The answer is the data repeated in full, with no pictures included.

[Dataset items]

[Start of Attachment]

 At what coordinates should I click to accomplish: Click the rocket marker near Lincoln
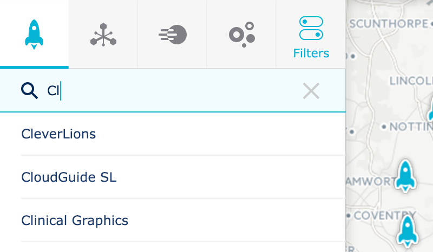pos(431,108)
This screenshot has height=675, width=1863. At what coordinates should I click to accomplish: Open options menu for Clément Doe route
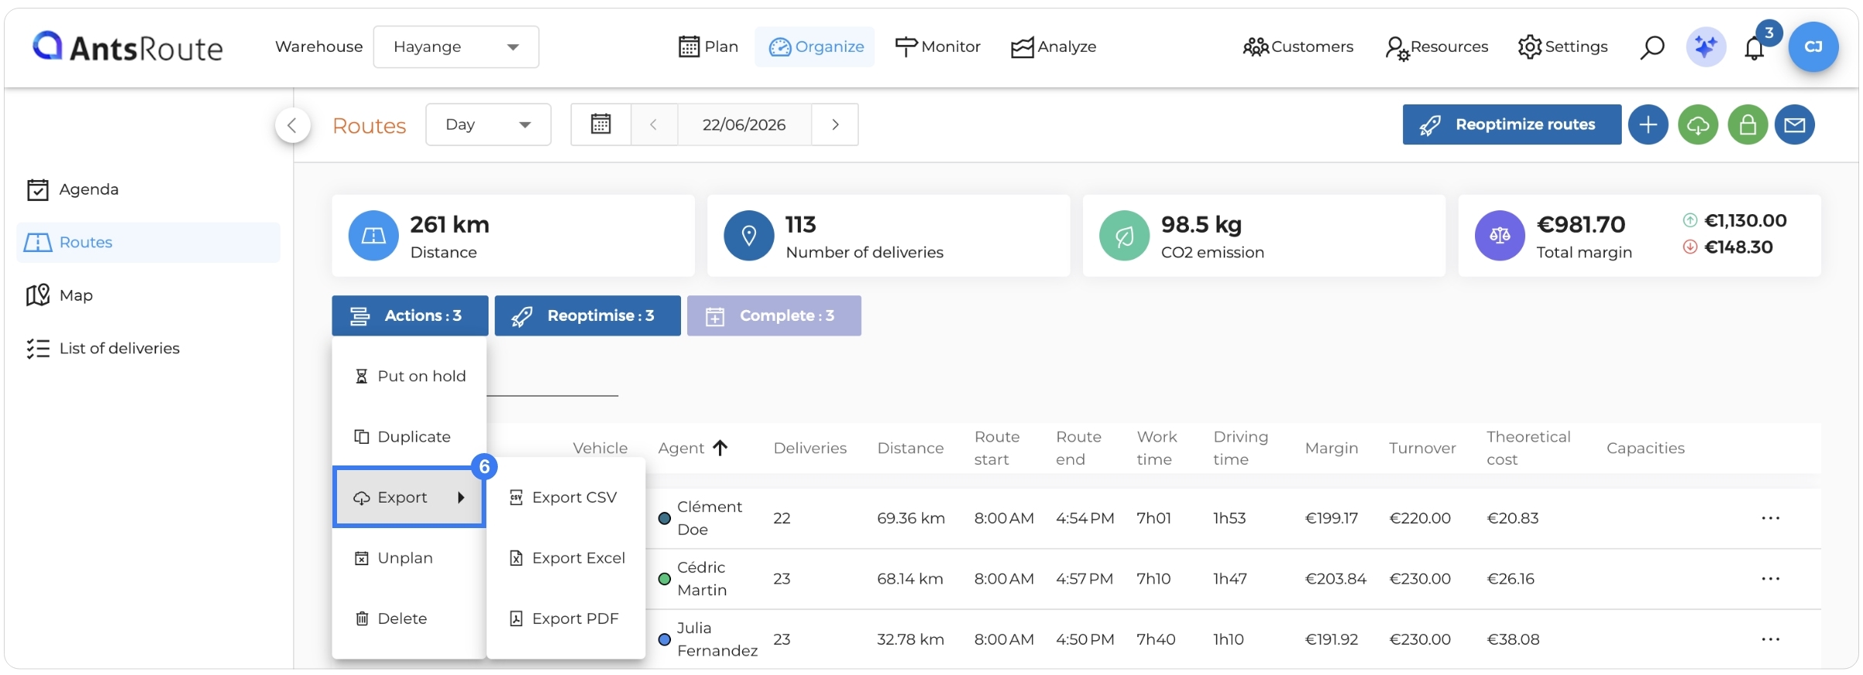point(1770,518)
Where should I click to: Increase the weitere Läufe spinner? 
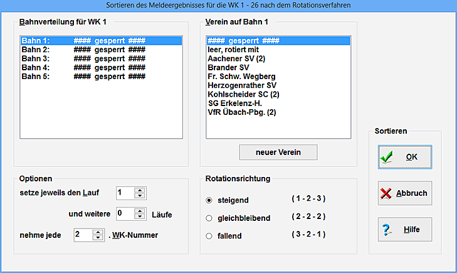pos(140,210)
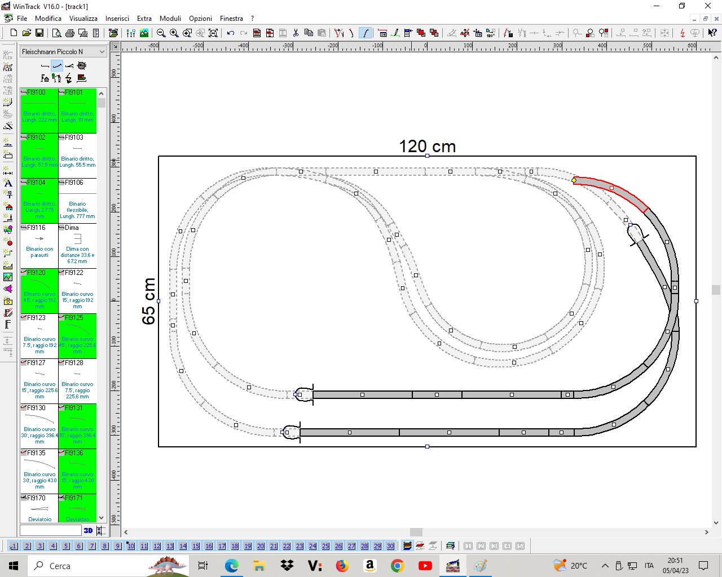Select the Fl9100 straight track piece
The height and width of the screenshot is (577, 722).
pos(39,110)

[End of Attachment]

EXERCISE RESULT ::
 At what coordinates should I click to accomplish: Click the rocket marker near Lincoln
pos(431,108)
This screenshot has height=675, width=1863. At what coordinates should I click to accomplish: Open options menu for Clément Doe route
point(1770,518)
Where should I click to: Increase the weitere Läufe spinner? 
pos(140,210)
Select the Fl9100 straight track piece
The height and width of the screenshot is (577, 722).
pos(39,110)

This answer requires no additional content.